Première étape, Tournai en Belgique où le pont des Trous pose problème quant à la future « autoroute » Seine-Nord. La beauté du vestige du XIVe siècle, avec ses deux tours majestueuses, exige d’être admirée de plus près. Achevé en 1329, le pont a déjà subi des transformations. Son arche principale, détruite durant la Seconde Guerre mondiale, fut reconstruite, mais pas à l’identique. Il fallut la surélever pour permettre, déjà, la navigation de péniches plus importantes. Demain, il faudra encore monter d’un cran pour permettre le passage de bateaux encore plus grands. Mais comment, sans défigurer le pont classé ? « Agrandir encore l’écartement central en déplaçant les arches ou contourner le pont.

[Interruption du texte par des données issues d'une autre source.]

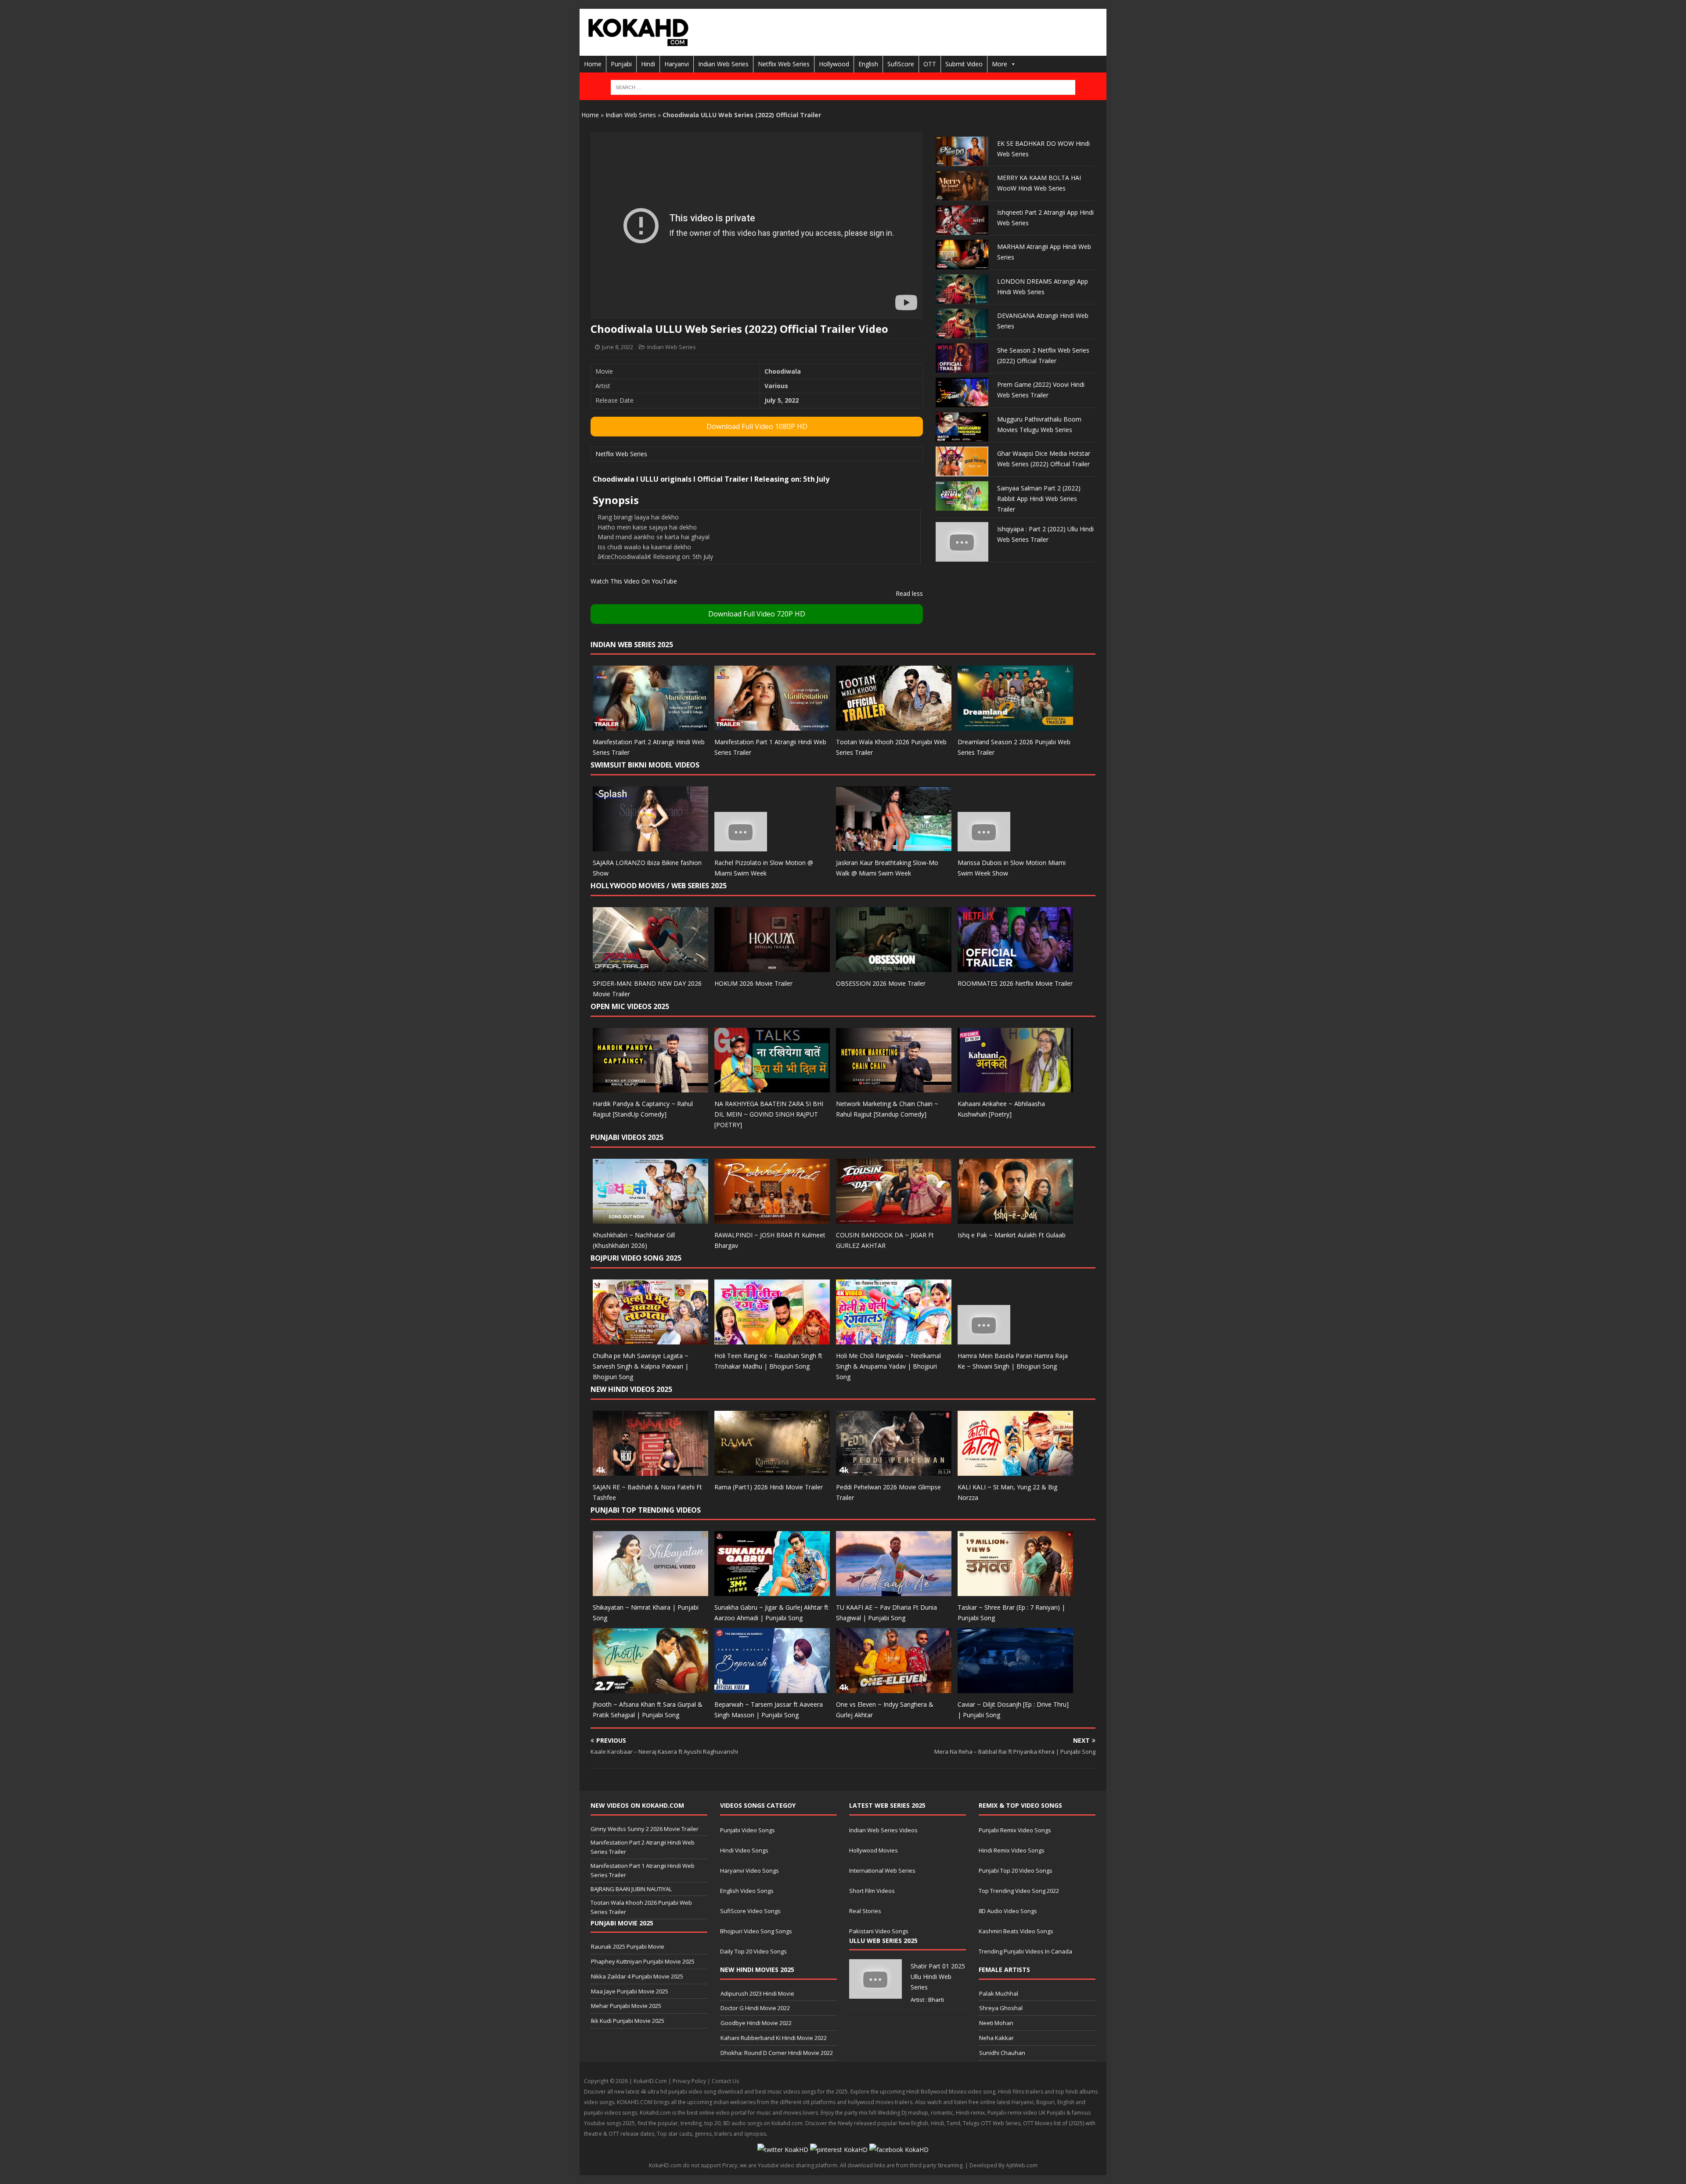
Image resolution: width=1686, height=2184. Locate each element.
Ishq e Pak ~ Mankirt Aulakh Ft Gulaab (1012, 1235)
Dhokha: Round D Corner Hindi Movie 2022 (777, 2053)
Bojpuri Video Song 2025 (636, 1258)
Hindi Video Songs (744, 1850)
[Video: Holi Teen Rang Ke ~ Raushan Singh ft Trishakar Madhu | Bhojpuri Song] (772, 1339)
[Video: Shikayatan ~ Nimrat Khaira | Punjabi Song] (650, 1591)
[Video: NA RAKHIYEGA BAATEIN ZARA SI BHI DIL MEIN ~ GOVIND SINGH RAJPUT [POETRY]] (772, 1087)
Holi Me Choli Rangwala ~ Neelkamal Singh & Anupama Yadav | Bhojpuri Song (888, 1366)
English (868, 64)
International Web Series (882, 1870)
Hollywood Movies (873, 1850)
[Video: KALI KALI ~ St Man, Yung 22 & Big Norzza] (1015, 1470)
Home (593, 64)
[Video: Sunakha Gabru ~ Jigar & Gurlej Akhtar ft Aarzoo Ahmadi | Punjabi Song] (772, 1591)
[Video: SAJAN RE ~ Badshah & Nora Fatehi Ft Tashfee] (650, 1470)
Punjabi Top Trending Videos (646, 1510)
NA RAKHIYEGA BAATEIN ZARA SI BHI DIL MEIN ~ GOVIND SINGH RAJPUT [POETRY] (768, 1114)
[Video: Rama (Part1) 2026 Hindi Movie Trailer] (772, 1470)
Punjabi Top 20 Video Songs (1015, 1870)
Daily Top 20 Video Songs (753, 1951)
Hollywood (834, 64)
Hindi (648, 64)
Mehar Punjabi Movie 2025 (626, 2006)
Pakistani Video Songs (878, 1931)
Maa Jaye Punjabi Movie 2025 (629, 1991)
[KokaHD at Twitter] (782, 2149)
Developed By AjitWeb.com (1003, 2165)
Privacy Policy (689, 2081)
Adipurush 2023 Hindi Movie (757, 1993)
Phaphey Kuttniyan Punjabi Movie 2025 (643, 1961)
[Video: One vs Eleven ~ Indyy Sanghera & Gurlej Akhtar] (893, 1688)
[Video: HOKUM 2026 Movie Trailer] (772, 966)
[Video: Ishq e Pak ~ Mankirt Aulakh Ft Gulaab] (1015, 1219)
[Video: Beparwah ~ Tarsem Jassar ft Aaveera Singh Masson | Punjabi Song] (772, 1688)
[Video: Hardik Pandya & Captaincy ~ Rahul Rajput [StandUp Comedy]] (650, 1087)
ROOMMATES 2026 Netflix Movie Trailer (1015, 983)
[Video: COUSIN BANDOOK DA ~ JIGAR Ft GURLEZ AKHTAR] (893, 1219)
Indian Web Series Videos (883, 1830)
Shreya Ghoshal (1001, 2008)
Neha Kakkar (996, 2038)
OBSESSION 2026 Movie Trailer (881, 983)
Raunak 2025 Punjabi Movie (627, 1946)
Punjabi (621, 64)
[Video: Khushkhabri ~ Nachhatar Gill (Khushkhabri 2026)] (650, 1219)
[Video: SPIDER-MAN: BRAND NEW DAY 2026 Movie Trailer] (650, 966)
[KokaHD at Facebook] (899, 2149)
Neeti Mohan (996, 2023)
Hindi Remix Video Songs (1012, 1850)
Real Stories (865, 1911)
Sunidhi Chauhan (1002, 2053)
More (999, 64)
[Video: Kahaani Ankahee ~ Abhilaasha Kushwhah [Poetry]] (1015, 1087)
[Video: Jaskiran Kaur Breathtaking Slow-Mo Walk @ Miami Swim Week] (893, 846)
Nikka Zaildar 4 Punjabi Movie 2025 (637, 1976)
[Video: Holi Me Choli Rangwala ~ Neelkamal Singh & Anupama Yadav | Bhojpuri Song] (893, 1339)
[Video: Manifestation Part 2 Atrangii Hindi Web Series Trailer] (650, 725)
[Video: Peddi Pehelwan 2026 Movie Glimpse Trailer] (893, 1470)
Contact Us (725, 2081)
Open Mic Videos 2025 (630, 1006)
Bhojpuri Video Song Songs (756, 1931)
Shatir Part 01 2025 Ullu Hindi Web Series (938, 1976)
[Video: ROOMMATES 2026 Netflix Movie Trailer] (1015, 966)
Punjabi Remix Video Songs (1015, 1830)
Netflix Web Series (784, 64)
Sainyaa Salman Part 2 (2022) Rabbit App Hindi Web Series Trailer (1039, 498)
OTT (929, 64)
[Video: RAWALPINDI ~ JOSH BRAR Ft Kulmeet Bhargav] (772, 1219)
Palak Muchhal (998, 1993)
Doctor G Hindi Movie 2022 (755, 2008)
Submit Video (964, 64)
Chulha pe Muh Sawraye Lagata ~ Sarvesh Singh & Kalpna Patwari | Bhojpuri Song (640, 1366)
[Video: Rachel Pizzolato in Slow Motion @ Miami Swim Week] (740, 846)
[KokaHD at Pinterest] (839, 2149)
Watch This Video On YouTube (634, 581)
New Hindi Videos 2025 (631, 1389)
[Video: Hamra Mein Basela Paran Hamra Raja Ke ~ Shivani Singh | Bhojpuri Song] (984, 1339)
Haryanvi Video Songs (749, 1870)
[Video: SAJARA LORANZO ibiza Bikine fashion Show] (650, 846)
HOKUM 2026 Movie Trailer (753, 983)
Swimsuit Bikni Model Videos (645, 765)
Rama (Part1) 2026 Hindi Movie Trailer (768, 1487)
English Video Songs (747, 1891)
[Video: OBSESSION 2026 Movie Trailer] (893, 966)
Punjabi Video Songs (747, 1830)
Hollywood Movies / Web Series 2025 (659, 885)
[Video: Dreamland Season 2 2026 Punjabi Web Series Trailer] (1015, 725)
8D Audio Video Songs (1008, 1911)
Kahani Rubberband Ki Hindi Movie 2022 (774, 2038)
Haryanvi (676, 64)
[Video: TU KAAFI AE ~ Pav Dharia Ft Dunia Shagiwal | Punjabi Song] (893, 1591)
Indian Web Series (723, 64)
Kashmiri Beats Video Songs (1016, 1931)
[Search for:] (843, 87)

Ou alors, opter pour la solution imaginée par l’écrivain Jacques Jouet dans son Poulpe, « Cris de mes chats le dimanche », répond Sukran Akinci. Dommage, on ne l’a pas lu…

Midi sonne, c’est l’heure de la pause déjeuner prévue à quelques centaines de mètres du fameux pont. Nous nous engouffrons dans le quintinepremier restaurant ouvert, prêts à goûter la Quintine, la bière belge des sorcières. Alors, l’idée de Jacques Jouet ? « Radicale ! », sourit Sukran. Et de nous livrer les grandes étapes du projet « l’Escaut en devenir » de TEC-CRIAC, démarré il y a cinq ans. Il y eut d’abord un premier Poulpe, écrit par le fondateur de la collection noire, Jean-Bernard Pouy, « Cinq bières, deux rhums« , où un cadavre est retrouvé dans les immenses tas de ferraille d’une usine sidérurgique. L’écrivain en résidence accompagne le projet de Travail et Culture : « Interroger les représentations que les populations de ce grand territoire ont de l’avenir du travail. De l’habitant à l’élu, du salarié au retraité en passant par le chef d’entreprise et le syndicaliste… Tenter, par le travail artistique et culturel, de rendre compréhensibles ces visions dans ce qui les rassemble mais aussi dans ce qui les distingue, voire les oppose ».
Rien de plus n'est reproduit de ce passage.